__Instructions for the task__: Please reproduce the entries below exactly, starting at the first line and ending with the line that holds "Task: Click the OfficeEquipment-EM012".

__Records from a dataset__:
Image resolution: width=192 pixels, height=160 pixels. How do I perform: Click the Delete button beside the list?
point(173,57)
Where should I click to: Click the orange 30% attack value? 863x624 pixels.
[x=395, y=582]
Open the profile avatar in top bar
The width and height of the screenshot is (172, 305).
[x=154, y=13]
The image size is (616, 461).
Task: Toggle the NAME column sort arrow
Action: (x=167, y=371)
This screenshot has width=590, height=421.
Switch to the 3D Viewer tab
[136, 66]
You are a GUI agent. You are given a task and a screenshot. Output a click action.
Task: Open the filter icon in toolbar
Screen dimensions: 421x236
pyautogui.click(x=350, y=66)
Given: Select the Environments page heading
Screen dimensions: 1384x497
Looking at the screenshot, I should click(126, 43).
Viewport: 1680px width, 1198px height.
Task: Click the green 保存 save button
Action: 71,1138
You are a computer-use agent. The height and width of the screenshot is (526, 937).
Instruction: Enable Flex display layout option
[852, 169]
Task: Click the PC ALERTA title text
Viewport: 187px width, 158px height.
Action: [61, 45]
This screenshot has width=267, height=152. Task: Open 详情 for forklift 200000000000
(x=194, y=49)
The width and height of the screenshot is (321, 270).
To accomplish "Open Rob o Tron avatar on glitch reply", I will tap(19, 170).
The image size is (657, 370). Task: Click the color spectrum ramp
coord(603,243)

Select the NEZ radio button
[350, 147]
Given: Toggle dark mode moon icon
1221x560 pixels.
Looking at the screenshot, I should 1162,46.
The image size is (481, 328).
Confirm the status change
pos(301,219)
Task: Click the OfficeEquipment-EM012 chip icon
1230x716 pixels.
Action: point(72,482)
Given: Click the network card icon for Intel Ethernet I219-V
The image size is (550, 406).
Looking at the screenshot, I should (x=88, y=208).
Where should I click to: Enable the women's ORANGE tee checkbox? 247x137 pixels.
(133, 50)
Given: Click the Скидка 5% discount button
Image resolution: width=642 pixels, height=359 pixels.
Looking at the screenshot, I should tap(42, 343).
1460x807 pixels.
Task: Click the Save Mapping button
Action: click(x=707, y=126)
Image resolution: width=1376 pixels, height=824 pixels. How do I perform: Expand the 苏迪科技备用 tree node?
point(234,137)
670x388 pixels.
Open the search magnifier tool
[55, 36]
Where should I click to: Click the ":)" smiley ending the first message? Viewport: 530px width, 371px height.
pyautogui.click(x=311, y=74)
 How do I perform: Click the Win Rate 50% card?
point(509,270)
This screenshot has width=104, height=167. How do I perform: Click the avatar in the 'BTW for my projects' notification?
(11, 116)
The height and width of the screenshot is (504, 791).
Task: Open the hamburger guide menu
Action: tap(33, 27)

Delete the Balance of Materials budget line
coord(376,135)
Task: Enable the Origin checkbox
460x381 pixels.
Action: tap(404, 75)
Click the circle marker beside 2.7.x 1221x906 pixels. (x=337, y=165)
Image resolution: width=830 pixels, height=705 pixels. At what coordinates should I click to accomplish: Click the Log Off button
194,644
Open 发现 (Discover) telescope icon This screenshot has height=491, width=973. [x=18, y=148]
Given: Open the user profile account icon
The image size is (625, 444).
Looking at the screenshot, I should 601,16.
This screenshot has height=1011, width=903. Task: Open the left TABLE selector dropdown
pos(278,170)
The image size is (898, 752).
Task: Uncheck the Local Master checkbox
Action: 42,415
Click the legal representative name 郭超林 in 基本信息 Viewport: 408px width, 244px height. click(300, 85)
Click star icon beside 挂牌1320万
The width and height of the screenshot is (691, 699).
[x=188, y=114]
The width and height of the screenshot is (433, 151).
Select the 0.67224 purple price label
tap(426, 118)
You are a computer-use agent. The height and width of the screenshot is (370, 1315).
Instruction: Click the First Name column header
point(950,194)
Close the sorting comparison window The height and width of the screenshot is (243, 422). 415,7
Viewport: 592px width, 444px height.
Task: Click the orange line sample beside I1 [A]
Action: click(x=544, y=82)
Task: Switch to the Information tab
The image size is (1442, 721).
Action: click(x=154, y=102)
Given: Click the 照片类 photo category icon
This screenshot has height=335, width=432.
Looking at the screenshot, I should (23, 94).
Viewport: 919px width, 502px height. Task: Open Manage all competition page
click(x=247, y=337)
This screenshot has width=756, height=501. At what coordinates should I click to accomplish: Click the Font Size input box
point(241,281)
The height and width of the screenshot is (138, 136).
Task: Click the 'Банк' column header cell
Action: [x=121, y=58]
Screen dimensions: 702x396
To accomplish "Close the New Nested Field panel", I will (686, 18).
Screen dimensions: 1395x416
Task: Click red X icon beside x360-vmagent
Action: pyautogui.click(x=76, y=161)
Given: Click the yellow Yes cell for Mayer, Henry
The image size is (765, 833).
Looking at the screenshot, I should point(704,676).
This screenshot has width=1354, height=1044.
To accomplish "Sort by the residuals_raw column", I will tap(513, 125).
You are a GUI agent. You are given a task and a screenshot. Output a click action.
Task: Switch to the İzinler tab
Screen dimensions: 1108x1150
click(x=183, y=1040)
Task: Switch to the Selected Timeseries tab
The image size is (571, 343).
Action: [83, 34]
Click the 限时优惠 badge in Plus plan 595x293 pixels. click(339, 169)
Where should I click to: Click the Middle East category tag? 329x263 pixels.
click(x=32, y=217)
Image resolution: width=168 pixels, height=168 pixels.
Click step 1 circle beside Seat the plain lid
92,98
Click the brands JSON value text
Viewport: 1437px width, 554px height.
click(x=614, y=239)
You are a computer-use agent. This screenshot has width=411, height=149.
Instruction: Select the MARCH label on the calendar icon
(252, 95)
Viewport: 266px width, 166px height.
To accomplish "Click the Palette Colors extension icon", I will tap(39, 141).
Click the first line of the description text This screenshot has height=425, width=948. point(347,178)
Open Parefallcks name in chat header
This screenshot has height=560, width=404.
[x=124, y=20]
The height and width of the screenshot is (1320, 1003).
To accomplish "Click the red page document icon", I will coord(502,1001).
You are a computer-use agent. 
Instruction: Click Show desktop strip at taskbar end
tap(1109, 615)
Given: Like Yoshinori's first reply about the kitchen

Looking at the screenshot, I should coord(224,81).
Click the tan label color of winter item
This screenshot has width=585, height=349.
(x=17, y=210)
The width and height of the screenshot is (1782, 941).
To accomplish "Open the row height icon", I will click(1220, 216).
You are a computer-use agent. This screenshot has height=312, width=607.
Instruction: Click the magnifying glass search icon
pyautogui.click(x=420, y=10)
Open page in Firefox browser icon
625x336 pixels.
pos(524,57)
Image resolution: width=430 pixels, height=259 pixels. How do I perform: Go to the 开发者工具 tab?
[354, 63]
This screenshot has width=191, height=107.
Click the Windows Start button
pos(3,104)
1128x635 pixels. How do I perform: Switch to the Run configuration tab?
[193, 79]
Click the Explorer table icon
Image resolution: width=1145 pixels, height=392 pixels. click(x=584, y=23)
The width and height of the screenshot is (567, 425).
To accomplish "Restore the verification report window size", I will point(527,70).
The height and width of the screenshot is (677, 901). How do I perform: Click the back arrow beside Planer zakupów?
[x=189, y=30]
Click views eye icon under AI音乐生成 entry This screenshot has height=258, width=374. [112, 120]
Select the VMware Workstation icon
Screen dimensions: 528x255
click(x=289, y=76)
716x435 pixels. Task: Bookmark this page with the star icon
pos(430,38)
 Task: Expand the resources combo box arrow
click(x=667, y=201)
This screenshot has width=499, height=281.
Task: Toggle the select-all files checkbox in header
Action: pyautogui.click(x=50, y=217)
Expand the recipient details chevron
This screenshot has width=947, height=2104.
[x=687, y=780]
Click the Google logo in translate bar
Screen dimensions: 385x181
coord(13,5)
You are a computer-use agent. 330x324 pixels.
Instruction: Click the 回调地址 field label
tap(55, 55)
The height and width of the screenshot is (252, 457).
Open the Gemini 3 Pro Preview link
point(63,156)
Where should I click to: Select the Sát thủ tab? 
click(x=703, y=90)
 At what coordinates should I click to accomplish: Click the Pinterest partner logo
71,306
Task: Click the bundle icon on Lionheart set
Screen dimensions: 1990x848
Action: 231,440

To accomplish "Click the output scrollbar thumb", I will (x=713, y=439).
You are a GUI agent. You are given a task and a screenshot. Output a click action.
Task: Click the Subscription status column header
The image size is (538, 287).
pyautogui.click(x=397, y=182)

__Exercise solution__:
Image resolution: width=192 pixels, height=160 pixels. How do I perform: Click the Delete button beside the list?
point(173,57)
Where should I click to: Click the orange 30% attack value? 863x624 pixels.
[x=395, y=582]
Open the profile avatar in top bar
The width and height of the screenshot is (172, 305).
[x=154, y=13]
The image size is (616, 461).
Task: Toggle the NAME column sort arrow
Action: (x=167, y=371)
This screenshot has width=590, height=421.
Switch to the 3D Viewer tab
[136, 66]
You are a GUI agent. You are given a task and a screenshot. Output a click action.
Task: Open the filter icon in toolbar
Screen dimensions: 421x236
pyautogui.click(x=350, y=66)
Given: Select the Environments page heading
Screen dimensions: 1384x497
Looking at the screenshot, I should click(126, 43).
Viewport: 1680px width, 1198px height.
Task: Click the green 保存 save button
Action: 71,1138
You are a computer-use agent. The height and width of the screenshot is (526, 937).
Instruction: Enable Flex display layout option
[852, 169]
Task: Click the PC ALERTA title text
Viewport: 187px width, 158px height.
Action: [61, 45]
This screenshot has width=267, height=152. Task: Open 详情 for forklift 200000000000
(x=194, y=49)
The width and height of the screenshot is (321, 270).
To accomplish "Open Rob o Tron avatar on glitch reply", I will tap(19, 170).
The image size is (657, 370). Task: Click the color spectrum ramp
coord(603,243)

Select the NEZ radio button
[350, 147]
Given: Toggle dark mode moon icon
1221x560 pixels.
Looking at the screenshot, I should 1162,46.
The image size is (481, 328).
Confirm the status change
pos(301,219)
Task: Click the OfficeEquipment-EM012 chip icon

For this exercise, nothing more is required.